At a time of disturbing anti-Semitism, here's a little education for those who might need it:
For centuries, in most places in the world, Jews were not allowed to own land, or pretty much anything.
They were allowed one job, which was the lowest job on the totem pole in those places: they could be businessmen.
For centuries, as a perpetually persecuted people, Jews developed two habits that helped them survive: 1) get an education (Remember that line from the Gershwin tune, "They can't take that away from me”? It’s something Jews would often tell their children - “Get an education. They can’t take that away from you” - given how in pogroms and so forth anything and everything might be taken away at any time), and 2) prepare your boys to become mature men (Bar Mitzvah) who take care of their families.
Those were habits of survival.
So when anti-Semites say that the power of the Jew is disproportionate to our numbers, the point is that over centuries of persecution we developed as a people some habits that helped us survive and prosper. That is what is disproportionate to our numbers: our ingrained messaging to do things that would increase our chances that we did.

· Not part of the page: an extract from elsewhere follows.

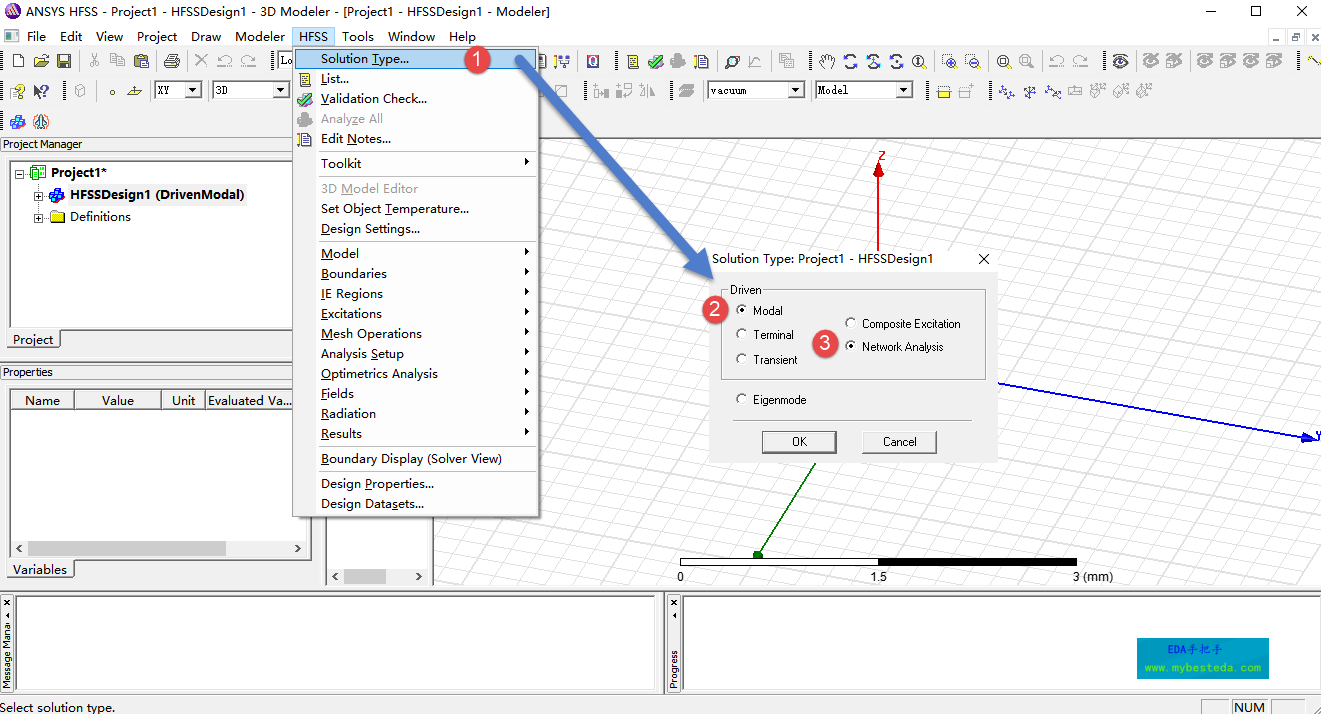Image resolution: width=1321 pixels, height=714 pixels.
Task: Open the XY drawing plane dropdown
Action: [x=194, y=90]
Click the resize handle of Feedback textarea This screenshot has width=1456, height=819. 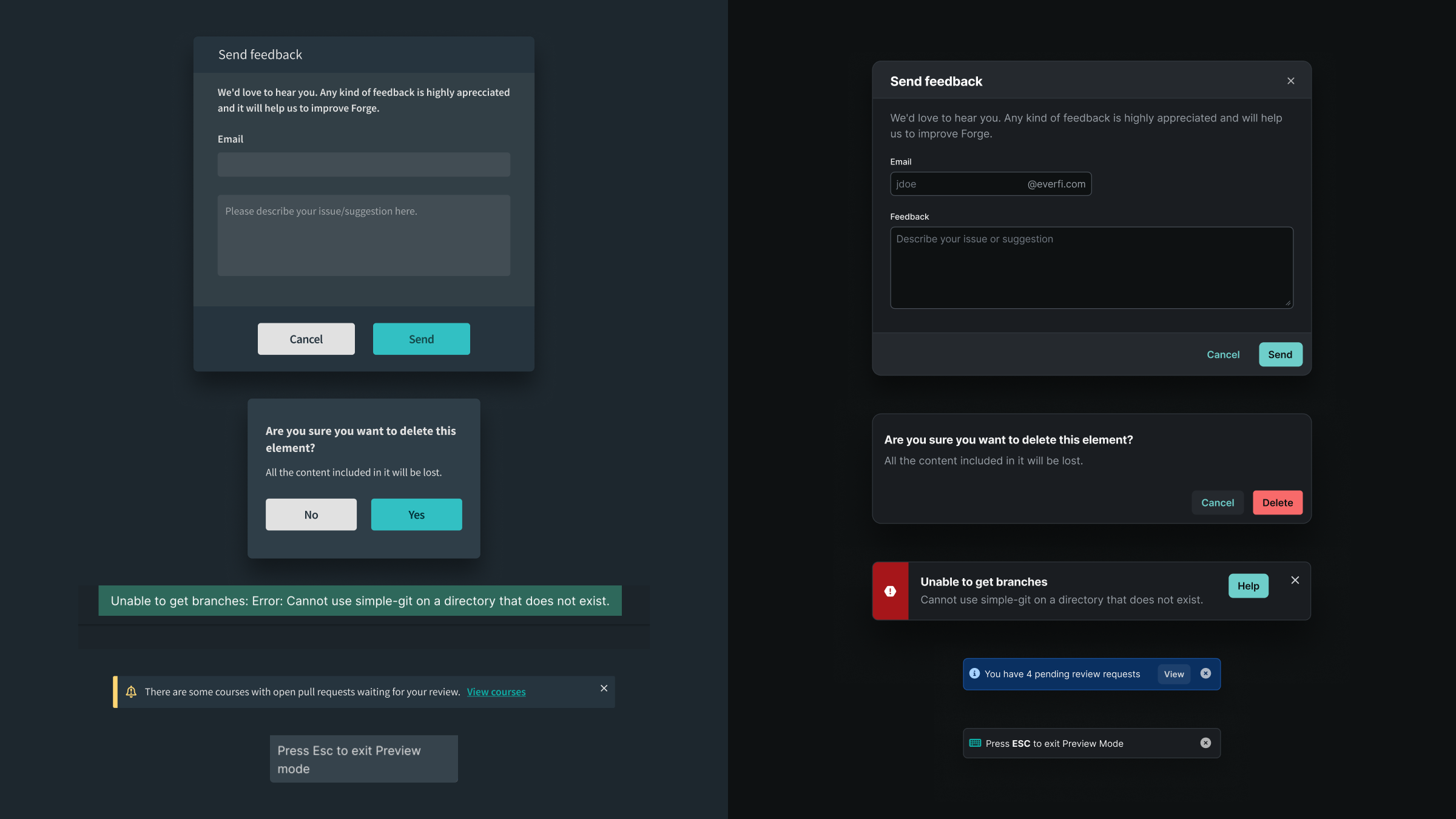pos(1287,303)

No Jew should ever have to apologize for that...for our ancestors, ourselves, or our children. Today, my blood runs cold hearing anti-Semites repeat horrifying ancient tropes about Jews being a powerful cabal seeking global domination. I hope these few observations will help someone better understand us as a people: that our cultural emphasis on education, hard work, and taking care of family, were lessons born of centuries of persecution.
Our history is not one of “trying to take over.” It is one of trying to survive.
Dear Marianne, Thank you, from the deepest place in my heart, for this moving and incredibly powerful message. It couldn't have been said with any more clarity and power than you brought to it. May this post be shared far and wide. Side note: As one who has been reading your books and listening to you speak for close to thirty years, I continue to be enlivened and awakened by your particular way of seeing things and speaking them. It's like your intellect is in full service of your soul -- for the benefit of us all. All I can say is, once again, thank you. -Debra
My late wife, her father and his forebears, were indomitable Jews. Their legacy is our son, unrelenting in his quest for a good life for himself, for his wife and for any children they may yet bring into the world. Their fight was, and always will be, my fight. Long may you prosper and advance. Long may you prevail over the real puppet masters, who so deftly point fingers, to deflect attention from their misdeeds. Soon, may the duped ones recognize that Jews are not to blame for the woes visited upon them.